A continuación tienen el texto de la audiencia, que nos ha remitido amablemente Maximiliano de la Vega. Gracias
Nos
hallamos en vísperas del día en que celebremos el quincuagésimo aniversario de
la apertura del Concilio Ecuménico Vaticano II y el inicio del Año de la Fe.
Con
esta catequesis quisiera empezar a reflexionar, con algún pensamiento breve,
sobre ese gran acontecimiento eclesial que fue el Concilio, del que fui testigo
directo. Este se nos presenta, por así decirlo, como un gran mural, pintado en
su gran multiplicidad y variedad de elementos bajo la guía del Espíritu Santo.
Y al igual que nos sucede ante una gran pintura de aquel gran momento de gracia
hoy también seguimos cosechando su extraordinaria riqueza, redescubriendo
pasajes, fragmentos y teselas especiales de él.

→ DATOS

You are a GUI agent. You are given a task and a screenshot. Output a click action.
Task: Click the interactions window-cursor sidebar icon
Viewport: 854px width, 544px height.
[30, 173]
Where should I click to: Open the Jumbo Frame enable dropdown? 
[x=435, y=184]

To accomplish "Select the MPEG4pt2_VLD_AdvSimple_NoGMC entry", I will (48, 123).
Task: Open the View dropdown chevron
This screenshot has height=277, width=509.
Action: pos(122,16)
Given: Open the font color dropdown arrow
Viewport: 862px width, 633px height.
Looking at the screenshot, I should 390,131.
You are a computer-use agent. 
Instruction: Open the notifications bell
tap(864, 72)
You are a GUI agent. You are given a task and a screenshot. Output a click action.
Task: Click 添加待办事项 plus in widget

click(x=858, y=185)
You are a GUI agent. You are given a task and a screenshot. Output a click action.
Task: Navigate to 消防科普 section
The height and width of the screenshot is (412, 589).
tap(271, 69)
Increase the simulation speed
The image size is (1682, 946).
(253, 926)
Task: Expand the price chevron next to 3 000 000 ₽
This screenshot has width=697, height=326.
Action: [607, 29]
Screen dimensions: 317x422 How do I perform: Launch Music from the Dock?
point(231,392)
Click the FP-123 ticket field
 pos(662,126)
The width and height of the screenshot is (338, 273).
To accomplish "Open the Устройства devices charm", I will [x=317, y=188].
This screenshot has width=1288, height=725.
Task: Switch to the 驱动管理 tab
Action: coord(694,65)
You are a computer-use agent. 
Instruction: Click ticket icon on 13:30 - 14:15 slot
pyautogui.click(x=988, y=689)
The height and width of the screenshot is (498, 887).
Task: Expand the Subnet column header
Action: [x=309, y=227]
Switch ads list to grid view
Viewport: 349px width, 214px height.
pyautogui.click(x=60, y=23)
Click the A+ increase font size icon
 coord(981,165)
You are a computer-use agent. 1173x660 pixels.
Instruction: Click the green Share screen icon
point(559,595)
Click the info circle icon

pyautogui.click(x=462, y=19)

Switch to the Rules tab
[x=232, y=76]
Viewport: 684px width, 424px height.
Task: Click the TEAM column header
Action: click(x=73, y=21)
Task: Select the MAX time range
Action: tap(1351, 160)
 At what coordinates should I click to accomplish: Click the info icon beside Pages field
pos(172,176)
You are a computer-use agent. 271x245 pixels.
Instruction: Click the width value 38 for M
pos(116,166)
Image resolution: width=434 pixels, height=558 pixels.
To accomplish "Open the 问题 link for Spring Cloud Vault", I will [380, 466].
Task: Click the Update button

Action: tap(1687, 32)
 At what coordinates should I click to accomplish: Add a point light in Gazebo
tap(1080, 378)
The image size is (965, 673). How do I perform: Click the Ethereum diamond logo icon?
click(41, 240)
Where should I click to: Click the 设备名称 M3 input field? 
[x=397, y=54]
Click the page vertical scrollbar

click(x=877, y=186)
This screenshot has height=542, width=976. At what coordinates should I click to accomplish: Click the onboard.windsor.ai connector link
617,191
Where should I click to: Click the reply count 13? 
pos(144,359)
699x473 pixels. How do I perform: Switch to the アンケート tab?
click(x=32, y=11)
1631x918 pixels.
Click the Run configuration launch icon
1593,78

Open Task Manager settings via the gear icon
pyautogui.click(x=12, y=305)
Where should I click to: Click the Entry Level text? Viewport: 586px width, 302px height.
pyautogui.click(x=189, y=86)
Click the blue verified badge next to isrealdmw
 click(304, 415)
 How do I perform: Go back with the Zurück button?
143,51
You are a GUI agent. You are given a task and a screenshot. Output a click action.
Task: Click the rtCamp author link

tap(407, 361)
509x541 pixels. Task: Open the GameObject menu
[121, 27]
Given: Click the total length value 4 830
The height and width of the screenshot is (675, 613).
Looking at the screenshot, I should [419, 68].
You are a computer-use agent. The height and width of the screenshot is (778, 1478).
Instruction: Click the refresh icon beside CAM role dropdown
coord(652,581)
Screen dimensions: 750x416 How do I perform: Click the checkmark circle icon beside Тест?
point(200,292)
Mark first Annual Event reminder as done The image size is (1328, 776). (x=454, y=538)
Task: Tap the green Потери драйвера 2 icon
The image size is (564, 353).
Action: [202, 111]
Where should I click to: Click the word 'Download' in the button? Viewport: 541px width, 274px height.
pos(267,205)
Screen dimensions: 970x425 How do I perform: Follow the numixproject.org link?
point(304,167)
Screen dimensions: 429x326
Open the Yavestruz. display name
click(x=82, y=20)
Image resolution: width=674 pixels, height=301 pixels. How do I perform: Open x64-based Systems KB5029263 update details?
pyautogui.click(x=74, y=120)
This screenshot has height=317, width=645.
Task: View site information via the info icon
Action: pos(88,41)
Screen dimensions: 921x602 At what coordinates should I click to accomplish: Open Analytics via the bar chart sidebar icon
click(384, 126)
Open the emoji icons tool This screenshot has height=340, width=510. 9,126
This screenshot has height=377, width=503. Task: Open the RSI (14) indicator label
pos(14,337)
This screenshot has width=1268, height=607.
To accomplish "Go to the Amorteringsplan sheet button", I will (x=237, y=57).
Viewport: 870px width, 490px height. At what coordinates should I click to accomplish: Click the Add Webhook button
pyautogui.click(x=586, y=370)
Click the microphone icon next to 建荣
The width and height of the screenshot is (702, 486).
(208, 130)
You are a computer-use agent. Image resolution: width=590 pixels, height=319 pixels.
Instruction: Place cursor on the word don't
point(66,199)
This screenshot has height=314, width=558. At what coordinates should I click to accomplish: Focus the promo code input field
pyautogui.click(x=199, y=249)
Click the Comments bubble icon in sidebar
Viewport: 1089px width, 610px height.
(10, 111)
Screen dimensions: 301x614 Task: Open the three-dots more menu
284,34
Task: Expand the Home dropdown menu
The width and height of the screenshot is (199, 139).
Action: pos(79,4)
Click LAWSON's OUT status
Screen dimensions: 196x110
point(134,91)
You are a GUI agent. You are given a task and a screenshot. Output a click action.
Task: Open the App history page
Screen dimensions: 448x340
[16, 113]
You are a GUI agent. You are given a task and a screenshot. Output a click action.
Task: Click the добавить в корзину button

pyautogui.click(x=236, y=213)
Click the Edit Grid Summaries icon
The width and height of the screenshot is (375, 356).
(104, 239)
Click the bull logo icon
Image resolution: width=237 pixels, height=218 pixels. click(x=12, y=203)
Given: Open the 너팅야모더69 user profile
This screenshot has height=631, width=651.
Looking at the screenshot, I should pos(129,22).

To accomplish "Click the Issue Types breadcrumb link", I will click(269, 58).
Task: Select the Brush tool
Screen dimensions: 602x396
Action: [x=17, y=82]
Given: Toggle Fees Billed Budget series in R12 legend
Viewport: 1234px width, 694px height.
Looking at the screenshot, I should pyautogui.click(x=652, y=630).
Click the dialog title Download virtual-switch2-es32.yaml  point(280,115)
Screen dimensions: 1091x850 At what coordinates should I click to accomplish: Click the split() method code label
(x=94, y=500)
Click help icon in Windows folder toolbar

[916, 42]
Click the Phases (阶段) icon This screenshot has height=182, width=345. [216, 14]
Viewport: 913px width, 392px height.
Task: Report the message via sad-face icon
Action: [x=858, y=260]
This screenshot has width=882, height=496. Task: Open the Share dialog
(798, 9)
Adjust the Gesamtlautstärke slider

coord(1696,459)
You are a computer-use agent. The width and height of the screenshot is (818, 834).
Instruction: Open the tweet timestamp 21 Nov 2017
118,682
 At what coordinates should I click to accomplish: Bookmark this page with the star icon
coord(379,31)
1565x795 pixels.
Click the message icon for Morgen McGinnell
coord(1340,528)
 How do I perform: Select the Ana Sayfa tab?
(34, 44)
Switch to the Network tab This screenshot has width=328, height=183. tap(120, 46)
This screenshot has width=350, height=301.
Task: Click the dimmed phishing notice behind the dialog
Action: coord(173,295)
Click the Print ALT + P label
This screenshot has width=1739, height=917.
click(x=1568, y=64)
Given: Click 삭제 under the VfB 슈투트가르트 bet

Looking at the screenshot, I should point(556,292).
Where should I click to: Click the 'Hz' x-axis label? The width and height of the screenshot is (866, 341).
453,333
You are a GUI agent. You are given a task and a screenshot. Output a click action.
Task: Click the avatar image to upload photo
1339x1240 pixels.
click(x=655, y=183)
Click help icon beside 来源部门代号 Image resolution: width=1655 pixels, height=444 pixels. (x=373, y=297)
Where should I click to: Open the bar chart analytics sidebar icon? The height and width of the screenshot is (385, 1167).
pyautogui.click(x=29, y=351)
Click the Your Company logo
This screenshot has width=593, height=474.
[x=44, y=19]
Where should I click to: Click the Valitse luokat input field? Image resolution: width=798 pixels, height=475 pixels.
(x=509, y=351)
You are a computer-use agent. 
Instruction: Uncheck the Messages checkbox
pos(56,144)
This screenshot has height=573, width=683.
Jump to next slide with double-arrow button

→ OBJETIVO INDICADO 1
Indica si cada afirmación coincide con el texto extraído y justifica tu respuesta con las palabras exactas del texto: (a) quien habla presenció el Concilio de forma directa; (b) el Concilio se compara con una escultura; (c) el aniversario que se aproxima es el vigésimo quinto.
→ OBJETIVO INDICADO 2
Según el texto extraído, ¿bajo la guía de quién está pintado el gran mural con el que se compara el Concilio?
→ OBJETIVO INDICADO 3
Escribe la continuación del texto sobre el Concilio Vaticano II a partir de su última oración.

→ RESPUESTA ESCRITA 1
(a) Sí: "del que fui testigo directo".
(b) No: "como un gran mural".
(c) No: "el quincuagésimo aniversario".

→ RESPUESTA ESCRITA 2
Bajo la guía del Espíritu Santo.

→ RESPUESTA ESCRITA 3
El
beato Juan Pablo II escribió en los umbrales del tercer milenio: “Siento más
que nunca el deber de indicar el Concilio
como la gran gracia de la que la Iglesia se ha beneficiado en el siglo
XX. Con el Concilio se nos ha ofrecido una brújula segura para orientarnos en
el camino del siglo que comienza” (Carta ap. Novo millennio inuente nº 57).Creo
que esta imagen resulta elocuente. Los documentos del Concilio Vaticano II –a los que hay que
volver, liberándolos de una multitud de publicaciones que a menudo, en vez de
darlos a cono conocer, los ha ocultado- son, también para nuestro tiempo, una
brújula que permite que la barca de la Iglesia avance en alta mar, ya entre
tormentas, ya entre olas serenas y tranquilas, para navegar segura y llegar a
puerto.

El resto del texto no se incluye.